The Internal Revenue Service wants people who hope to claim tax deductions for donating cryptocurrency to charity to first receive a “qualified appraisal” of the value of their crypto assets if it exceeds $5,000.
In a Chief Counsel Memorandum released earlier this month, the IRS responded to a request for advice on whether a hypothetical taxpayers needs to obtain a “qualified appraisal” under Section 170(f)(11)(C) of the Tax Code for contributions of cryptocurrency for which the taxpayer claims a charitable contribution deduction of more than $5,000. The answer to that question is yes. On top of that, taxpayers aren’t entitled to a reasonable cause exception if they determine the value of the cryptocurrency based on the value reported by a crypto exchange on which it’s traded. That could make life difficult as crypto values have plunged since last year and a number of prominent crypto companies such as FTX, BlockFi, Celsius and Voyager Digital have gone bankrupt.
However, the IRS Chief Counsel Memorandum notes that it should not be cited or used as precedent, and it may even contradict a longtime precedent. “While the position of the IRS is not a surprise, it appears to frustrate, and contradict, Congress’ intent of encouraging taxpayers to make donations to charities and only requiring appraisals for donations of property that cannot be readily valued,” legal news site JD Supra noted.
In its discussion, the IRS Chief Counsel’s office pointed to 2014 guidance from the IRS, in Notice 2014–21, which says that convertible virtual currency should be treated as property and that general tax principles applicable to property transactions apply to convertible virtual currency. More recently, the Infrastructure Investment and Jobs Act of 2021 requires information of digital assets by brokers starting Jan. 1 of this year.
Section 170 of the Tax Code generally allows a deduction for charitable contributions, but only if it’s verified under the regulations. To claim a charitable contribution deduction, a taxpayer has to satisfy certain substantiation requirements. In general, for contributions of property for which a deduction of more than $5,000 is claimed, the taxpayer needs to obtain a qualified appraisal of the property for the tax year in which the contribution is claimed and provide the information regarding the property and the appraisal as required. A “qualified appraiser” is someone who has earned an appraisal designation from a recognized professional appraiser organization or has otherwise met the minimum education and experience requirements under the regulations, regularly performs appraisals for which they’re compensated, and meets other requirements. A qualified appraisal generally isn’t required, though, for donations of cash, stock in trade, inventory, property primarily held for sale to customers in the ordinary course of business, publicly traded securities, intellectual property and certain vehicles.
In this case, no exception to the qualified appraisal requirements applies because cryptocurrency is neither cash, a publicly traded security, or any other type of property listed in the Tax Code. If a taxpayer claims a charitable contribution deduction of over $5,000 for the donated cryptocurrency, a qualified appraisal is thus required.

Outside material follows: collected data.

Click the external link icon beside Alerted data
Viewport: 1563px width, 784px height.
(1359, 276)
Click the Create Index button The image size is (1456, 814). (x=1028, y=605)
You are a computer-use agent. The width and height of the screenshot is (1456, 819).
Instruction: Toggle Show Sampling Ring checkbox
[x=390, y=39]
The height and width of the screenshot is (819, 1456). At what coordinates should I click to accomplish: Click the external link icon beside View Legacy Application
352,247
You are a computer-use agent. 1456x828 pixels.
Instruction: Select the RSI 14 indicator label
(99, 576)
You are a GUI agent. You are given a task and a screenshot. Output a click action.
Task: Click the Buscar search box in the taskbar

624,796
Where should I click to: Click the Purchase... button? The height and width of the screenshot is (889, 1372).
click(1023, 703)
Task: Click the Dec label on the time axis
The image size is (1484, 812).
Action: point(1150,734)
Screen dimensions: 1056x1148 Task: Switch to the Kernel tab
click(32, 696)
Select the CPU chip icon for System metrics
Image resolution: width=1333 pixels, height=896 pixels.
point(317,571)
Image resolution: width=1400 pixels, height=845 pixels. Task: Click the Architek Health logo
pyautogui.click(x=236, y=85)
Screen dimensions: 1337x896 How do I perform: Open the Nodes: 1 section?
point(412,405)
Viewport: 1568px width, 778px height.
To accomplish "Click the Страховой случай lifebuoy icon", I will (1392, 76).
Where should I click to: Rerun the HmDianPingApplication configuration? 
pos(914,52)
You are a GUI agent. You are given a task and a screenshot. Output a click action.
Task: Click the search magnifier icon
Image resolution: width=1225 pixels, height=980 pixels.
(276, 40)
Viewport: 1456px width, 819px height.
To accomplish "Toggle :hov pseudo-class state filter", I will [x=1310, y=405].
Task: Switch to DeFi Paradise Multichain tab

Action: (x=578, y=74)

As for why the reasonable cause exception doesn’t apply, the memo cites a Tax Court case from last year, Pankratz v. Commissioner, T.C. Memo. 2021-26, in which a taxpayer claimed charitable contribution deductions but failed to attach qualified appraisals of the donated property to his tax returns. In that case, the taxpayer claimed he relied on the advice of professionals in preparing his return, but the Tax Court held that the reasonable cause exception wouldn’t apply because the taxpayer didn’t rely on qualified professionals and if he had reviewed his tax return, the language on Form 8283 would have told him appraisals were necessary.